Why not justsleep 3600; something.exe? Does that not work in Windows?
On Unix, I generally use ( sleep 60m; xterm -bg red ) & to set a timer to pop up a big red window after an hour, without tying up the shell.
Some of my favorites:
Scan a log file generated by strace -tt, looking for each second turnover: (should
statistically find the operations requiring the most time)
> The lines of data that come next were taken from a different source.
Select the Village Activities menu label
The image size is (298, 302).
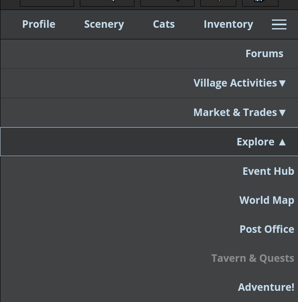(235, 83)
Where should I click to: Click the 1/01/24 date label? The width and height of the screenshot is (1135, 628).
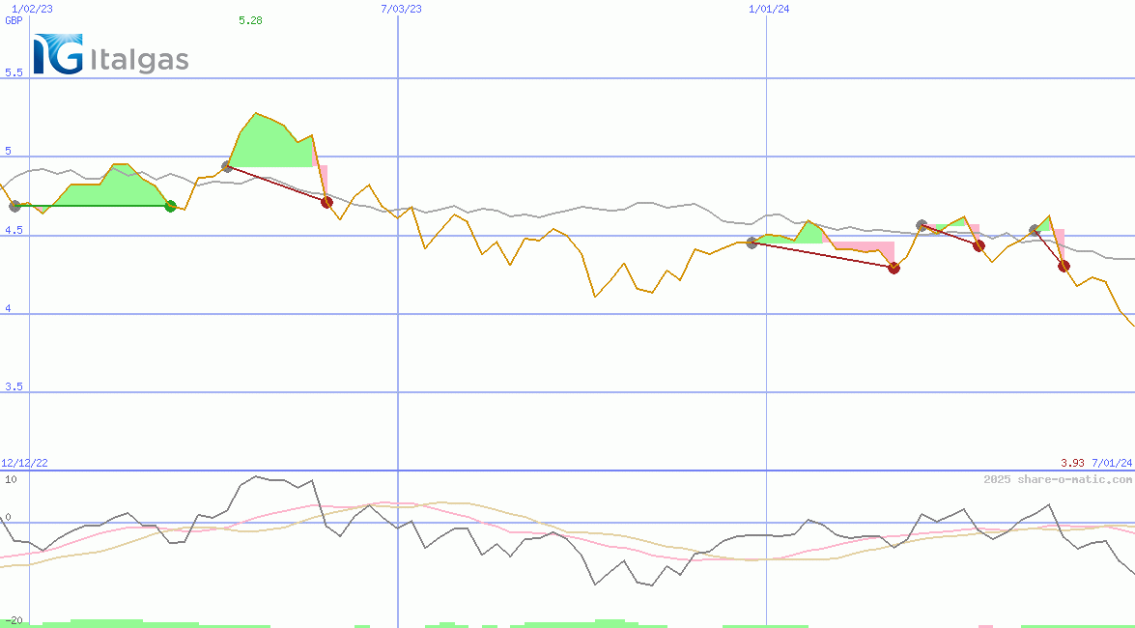click(x=770, y=9)
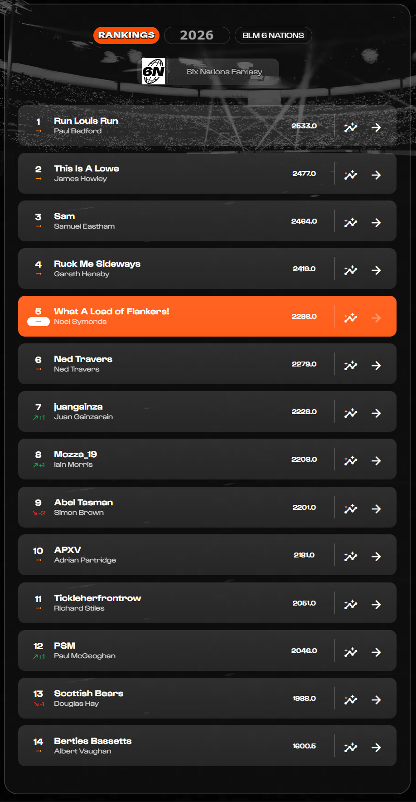416x802 pixels.
Task: Open the arrow for PSM team
Action: tap(376, 652)
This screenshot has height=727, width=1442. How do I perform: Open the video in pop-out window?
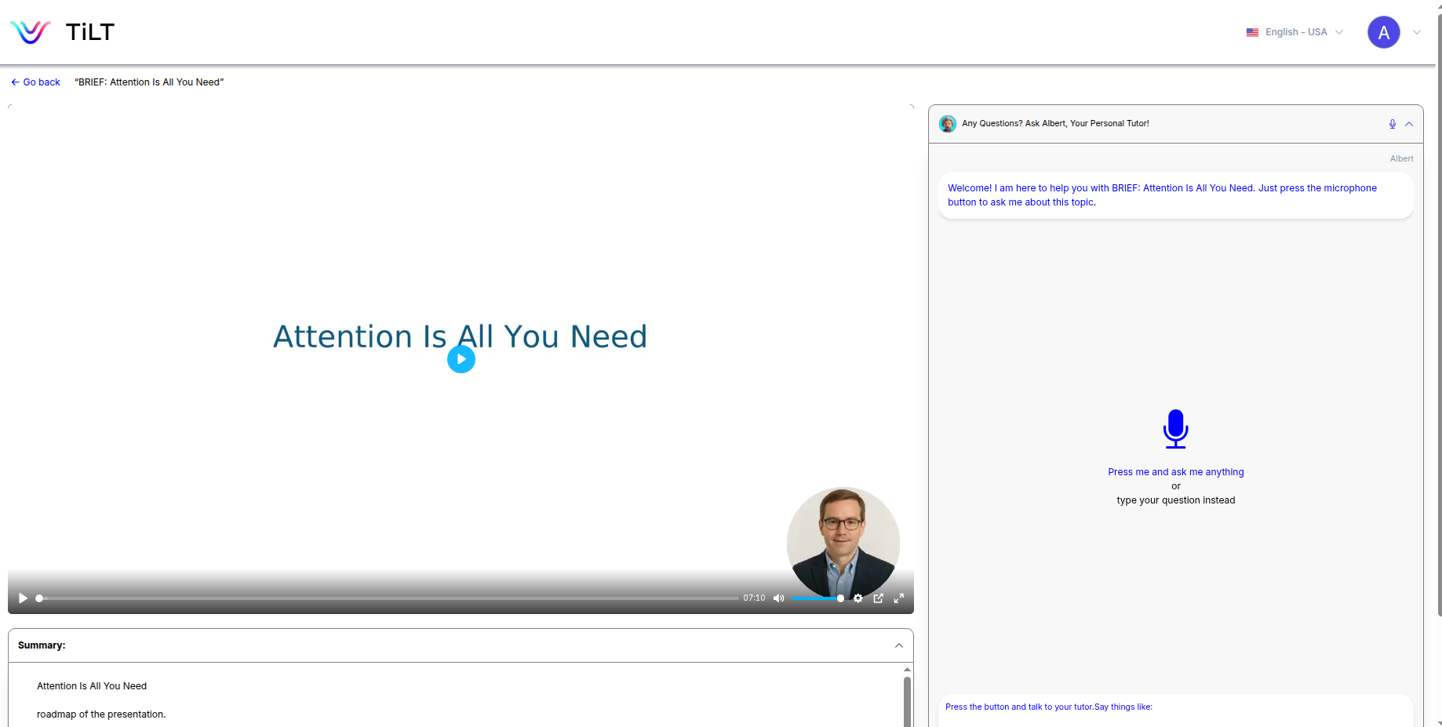(879, 598)
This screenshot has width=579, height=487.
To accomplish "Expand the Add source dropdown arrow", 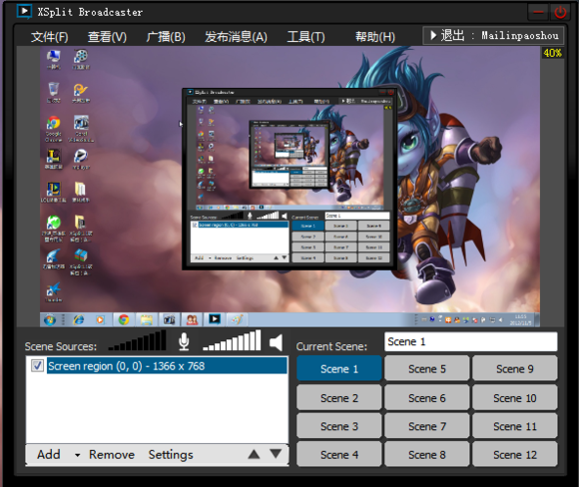I will click(x=77, y=455).
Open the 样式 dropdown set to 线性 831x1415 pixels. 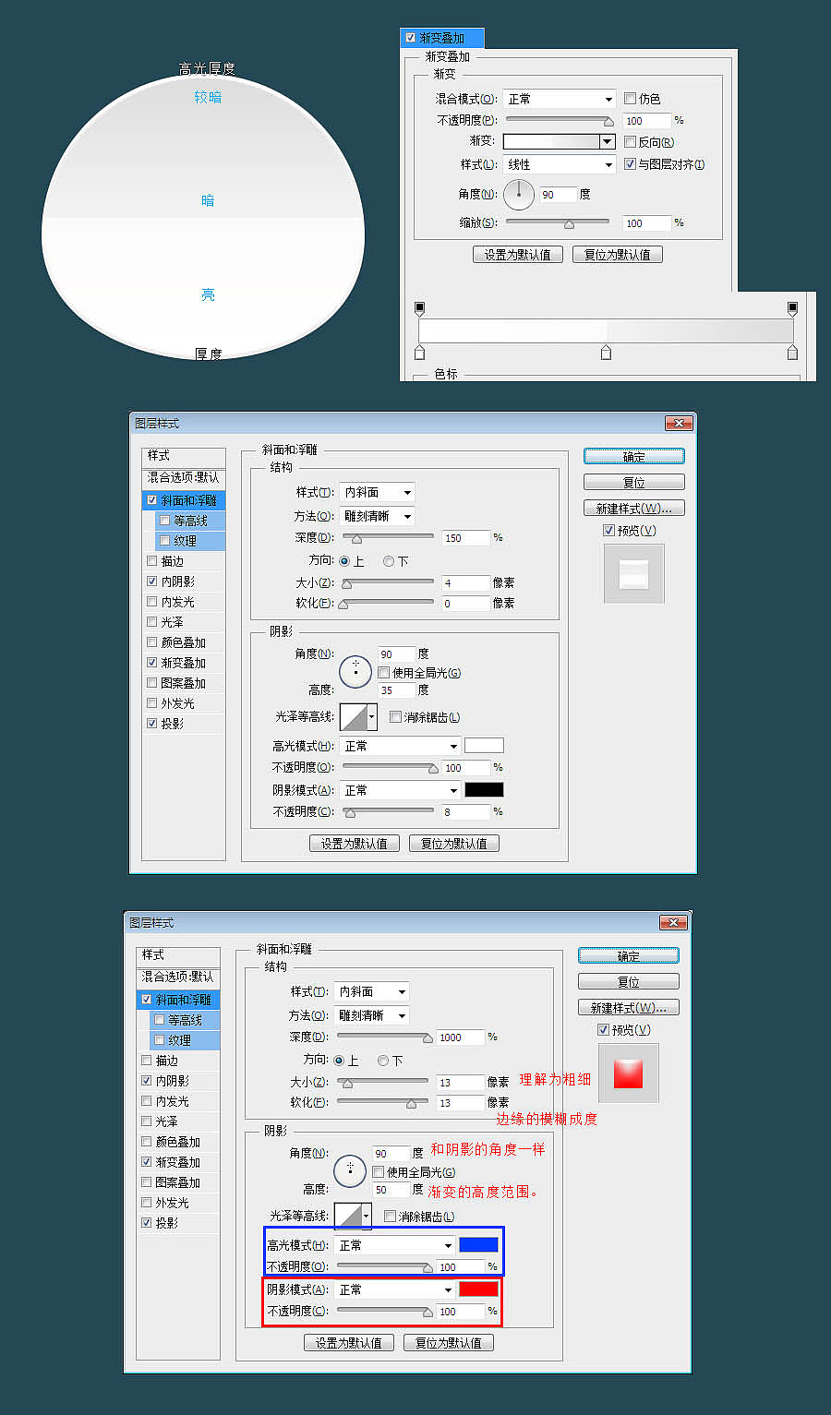pyautogui.click(x=559, y=163)
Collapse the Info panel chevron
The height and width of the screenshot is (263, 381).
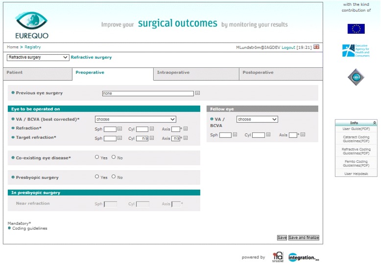375,123
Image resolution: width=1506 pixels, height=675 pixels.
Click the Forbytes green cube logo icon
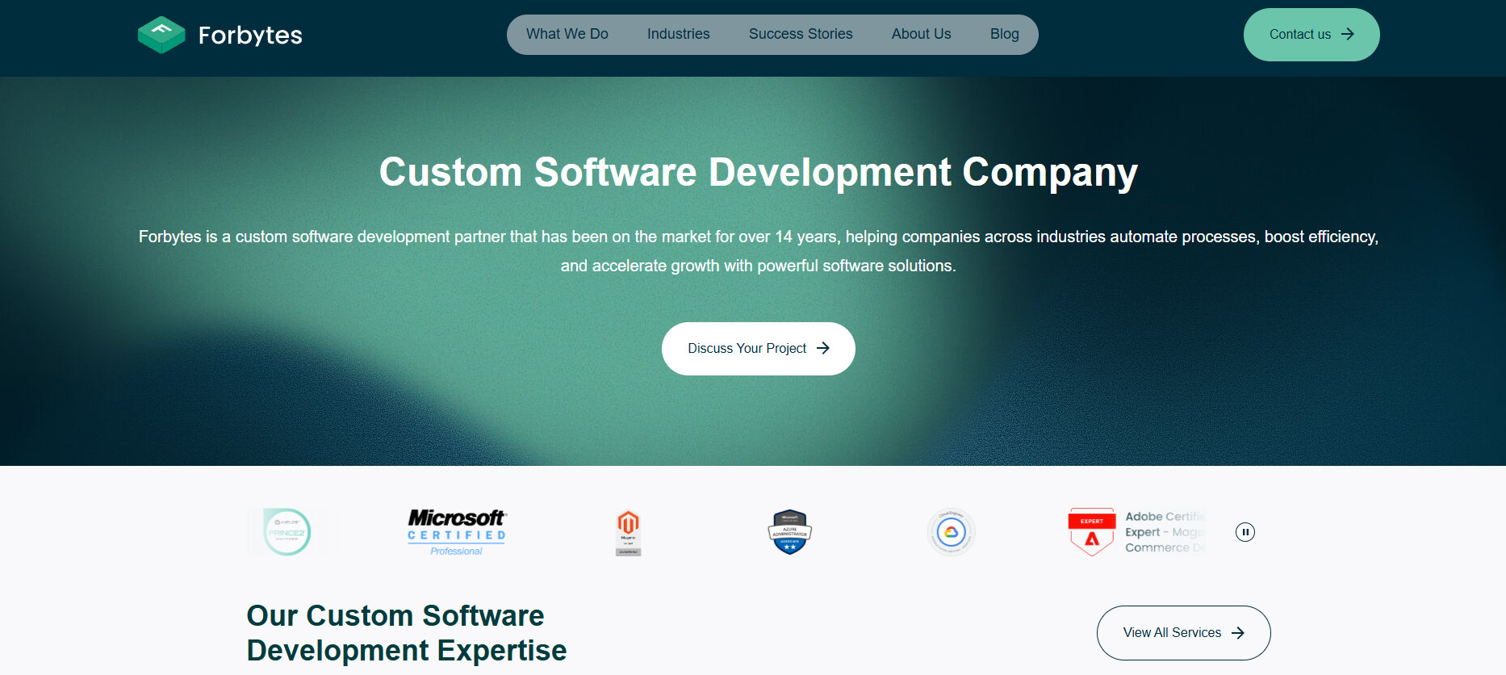point(161,35)
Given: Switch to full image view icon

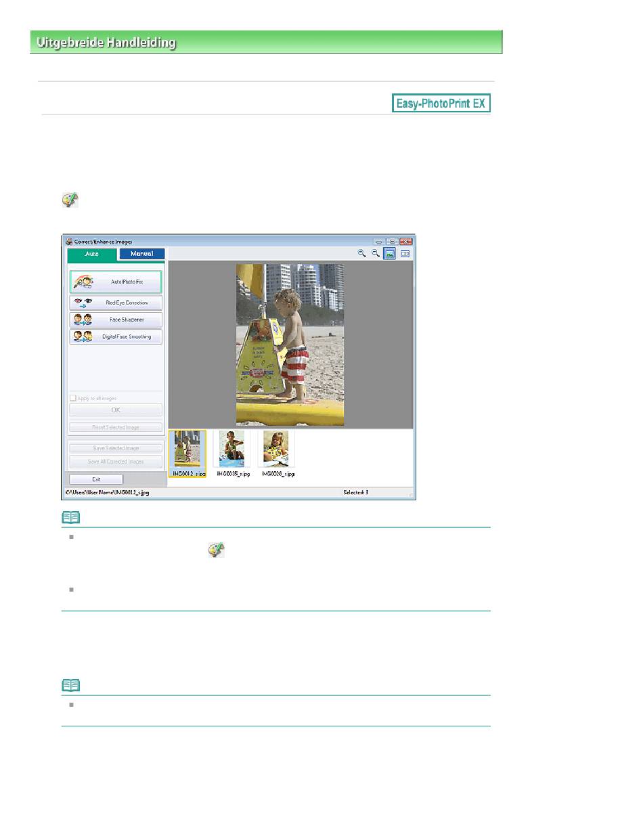Looking at the screenshot, I should (391, 253).
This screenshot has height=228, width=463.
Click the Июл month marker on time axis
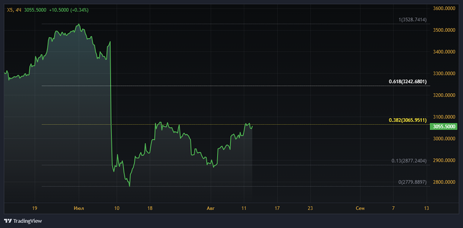pos(79,209)
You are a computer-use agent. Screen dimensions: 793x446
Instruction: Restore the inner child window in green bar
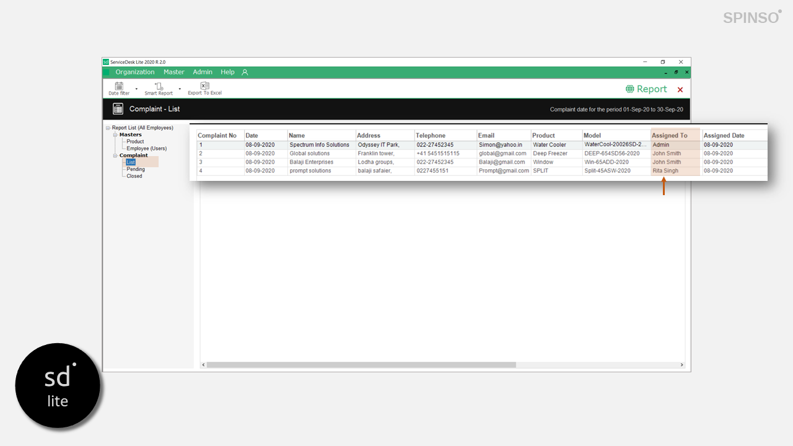coord(676,72)
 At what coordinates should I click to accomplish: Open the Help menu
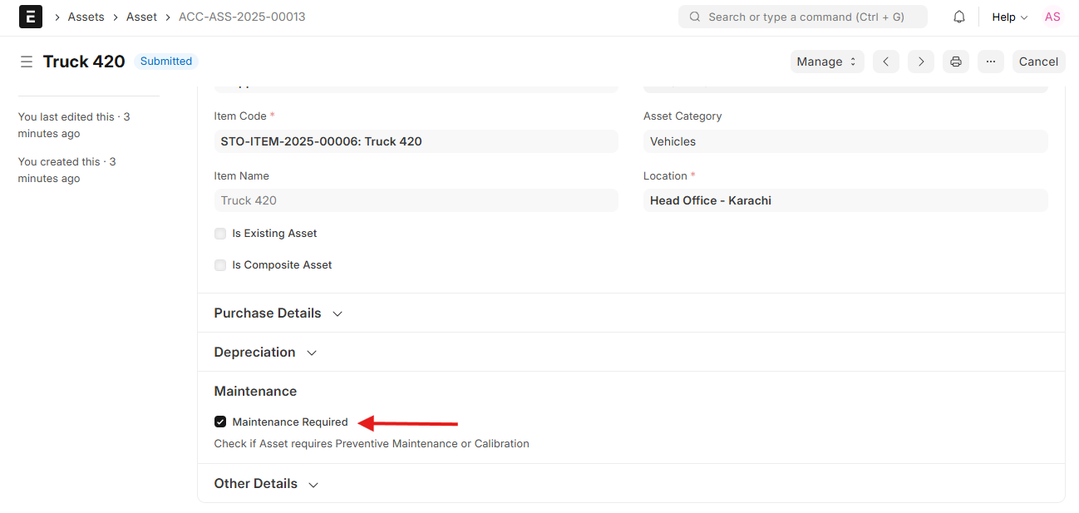pyautogui.click(x=1009, y=17)
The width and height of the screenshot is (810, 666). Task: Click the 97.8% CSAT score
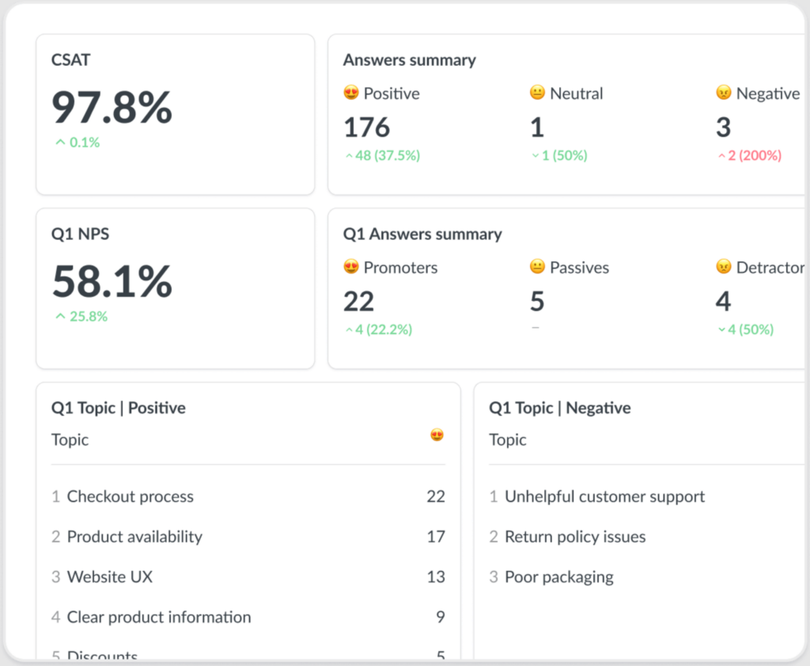(112, 108)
perl -lane 'print $last if ($F[0] ne $lastt); $last = $_; $lastt = $F[
+0];'
Print out a running sum of the 3rd column of a file:
perl -lane 'print $s += $F[2]'
Rewrite all of the CVS/Root files in a tree (yes, this is a weird way to do it):
find . -name 'Root' -print0 | xargs -0 perl -i -pe '$_=q(:pserver:sfin
+k@cvs/usr/local/cvs)'
Print out all the double-quoted strings in a file:
perl -lne 'print $1 while (/\"(.*?)\"/g)' filename
Somewhat more robust version (handles backslashes):
perl -lne 'print $1 while (/\"((\\.|[^\"])*)\"/g)' filename
Print out all of the C++ constructors in a set of files:
perl -lne 'print if /(\w+)::\1/ .. /^\}/' *.cpp
I don't know if those are really representative of my favorites. I normally just spew them out on demand, so it's difficult to think of them when I don't actually need them. The above are just the ones I've used recently enough to remember.